The Price Of Gold Over The Last 100 Years
There is no doubt that gold is considered to be one of the safest and least volatile investments. It has for generations acted as a safety net even when other markets have been volatile or even when they have been declining. There is a common belief, perception, and perhaps even reality that the price of gold is not directly related to the growth of other assets and commodities. However, at the same time, there have been instances where there have been violent upturns and downturns in the price of this yellow precious metal. Hence, at times there have been many people who have lost money in gold investment. This happens especially when the markets are moving northwards at a brisk pace. The pace at which we may expect it to grow may not happen. When this happens investors often end up losing money. However, in a normal situation, when there is a need for a safe, long-term investing avenue, there is hardly any doubt that gold has been considered one of the safest bets.
GOLD DOES NOT GENERATE INCOME
Many people make the mistake of considering gold as an income-generating asset. This is not the case and comparing it with bonds and stocks will not be the right thing to do. The return on gold is based totally on price appreciation. Further, investing in gold comes with some unique costs. Because it is a physical asset, it requires insurance storage costs. Hence, many smart investors believe that gold could be one of the most important investments when one has a bouquet of investments to choose from. It cannot be considered as a single source of income. Further, if you wish to invest in gold it would not be a bad idea to have a look at THE PRICE OF GOLD OVER THE LAST 100 YEARS. This will perhaps give you a reasonably good idea about the movement of gold prices over the century. Though it might look too long a period of comparison, it will help you to understand the various reasons and situations that may have helped in pushing gold to the current levels they are today. Yes, it is a question of demand and supply, and looking at gold from a historical perspective will certainly help in more ways than one.
HISTORICAL PERSPECTIVE
To have a reasonably accurate historical perspective of the price of gold in the USA let us start looking at the price of this metal from 1934. This was the year when the Gold Reserve Act was introduced. Prior to the introduction of the Gold Reserve Act, there was a rule that made it mandatory for the citizens of the country to surrender their holding of gold, gold coins, and notes and have them exchanged into US Dollars. This made an investment in gold extremely difficult and many people even found it futile and impossible. However, a few people may have taken the risk of hoarding or concealed some portion of the precious metal. However, most of them ended up losing the gold holding. This could be one of the reasons why the price of gold started moving up during the tenure of President Roosevelt
THE PERIOD OF RICHARD NIXON
Richard Nixon’s tenure as the President of the USA will be remembered because he was the one who closed the gold purchase window. During this period, the price of gold was artificially set at around $35 per ounce. Since then the price of gold has moved on and as of April 2020, the price of gold per ounce is around $1,650. This in real terms would mean an appreciation of roughly around 4,500 percent. When we discount inflation, then according to experts the price of gold has moved up by around 3,221 percent. This indeed looks quite impressive. During the month of July 2020, the price of gold touched the figure of $2,000 an ounce.

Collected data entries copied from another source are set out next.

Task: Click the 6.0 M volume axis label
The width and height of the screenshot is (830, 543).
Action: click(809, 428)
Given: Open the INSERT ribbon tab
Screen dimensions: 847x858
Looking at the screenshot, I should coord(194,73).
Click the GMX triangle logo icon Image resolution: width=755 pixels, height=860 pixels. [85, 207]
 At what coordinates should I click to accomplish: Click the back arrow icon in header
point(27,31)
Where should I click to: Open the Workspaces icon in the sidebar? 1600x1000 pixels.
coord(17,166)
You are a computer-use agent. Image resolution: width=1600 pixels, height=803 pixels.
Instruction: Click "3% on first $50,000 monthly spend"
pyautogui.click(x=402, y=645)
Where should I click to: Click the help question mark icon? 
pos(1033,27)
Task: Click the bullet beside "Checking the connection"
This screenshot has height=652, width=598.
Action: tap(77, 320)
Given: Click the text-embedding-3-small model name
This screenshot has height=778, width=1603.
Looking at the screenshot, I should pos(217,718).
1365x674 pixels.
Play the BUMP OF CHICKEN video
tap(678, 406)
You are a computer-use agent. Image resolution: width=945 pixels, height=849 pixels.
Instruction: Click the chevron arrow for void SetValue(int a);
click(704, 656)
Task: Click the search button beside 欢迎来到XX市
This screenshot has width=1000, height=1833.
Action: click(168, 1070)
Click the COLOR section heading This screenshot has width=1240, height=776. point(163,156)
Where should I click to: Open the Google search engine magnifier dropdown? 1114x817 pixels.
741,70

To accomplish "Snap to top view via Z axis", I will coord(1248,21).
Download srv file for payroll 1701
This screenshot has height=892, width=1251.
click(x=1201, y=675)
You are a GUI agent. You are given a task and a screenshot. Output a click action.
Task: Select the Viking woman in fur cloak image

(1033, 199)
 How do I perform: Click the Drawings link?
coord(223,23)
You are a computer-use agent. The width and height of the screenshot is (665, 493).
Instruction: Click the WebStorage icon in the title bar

In fact, this price was the highest not over the past 41 years from 1971. But it was the highest in the past nine years. This is because the price of gold touched a whopping $2,000 per ounce in 2011 and this could be mostly attributed to the great financial meltdown that started happening in 2008. People literally lost faith in stocks and shares. Prices of commodities like crude oil also took a beating because of the economic collapse. All these left investors with very little option and therefore many of them turned to gold because they felt it was the safest investment at that point in time.
WHAT DOES THIS SAY?
There are a few takeaways if we monitor the price of gold over the past 80 to 100 years. Gold is another form of investment and therefore if you really want to make some decent money out of it, you must consider the time frame of investing. You also must be able to study and research the market. This will help you to have a better understanding of how the markets are expected to move during that time period.
While gold is a relatively safe investment, it would be wrong to consider it a foolproof investment. Like bonds, stocks, and commodities, the gold price also keeps moving up and down and there could be a number of factors and reasons for this. Any major happening in the gold economy could influence the price of gold. Therefore, if you wish to have a safe and relatively growing investment portfolio, as mentioned above, you must understand the importance and significance of diversification. This is because of a number of reasons. Gold certainly could be a critical and vital addition to your diversified portfolio, and it could come in handy when the economy or world economy is on a downslide. It has been found that the price of this yellow metal moves up whenever there is a slip in the overall economic conditions of many nations that impact and control the world economy.
THE FINAL WORD
Yes, there is no doubt that the price of gold has grown by more than 3,300% since 1971 and it could be much more when we look at the price of gold as it existed around 100 years back say in the year 1921. But it would be wrong to conclude that such fabulous growth percentages indicate that gold could be one of the safest investments. There are other investments too that are equally good if not better. More importantly, gold cannot be considered as an income-generating avenue. It at best can only be a good investment avenue.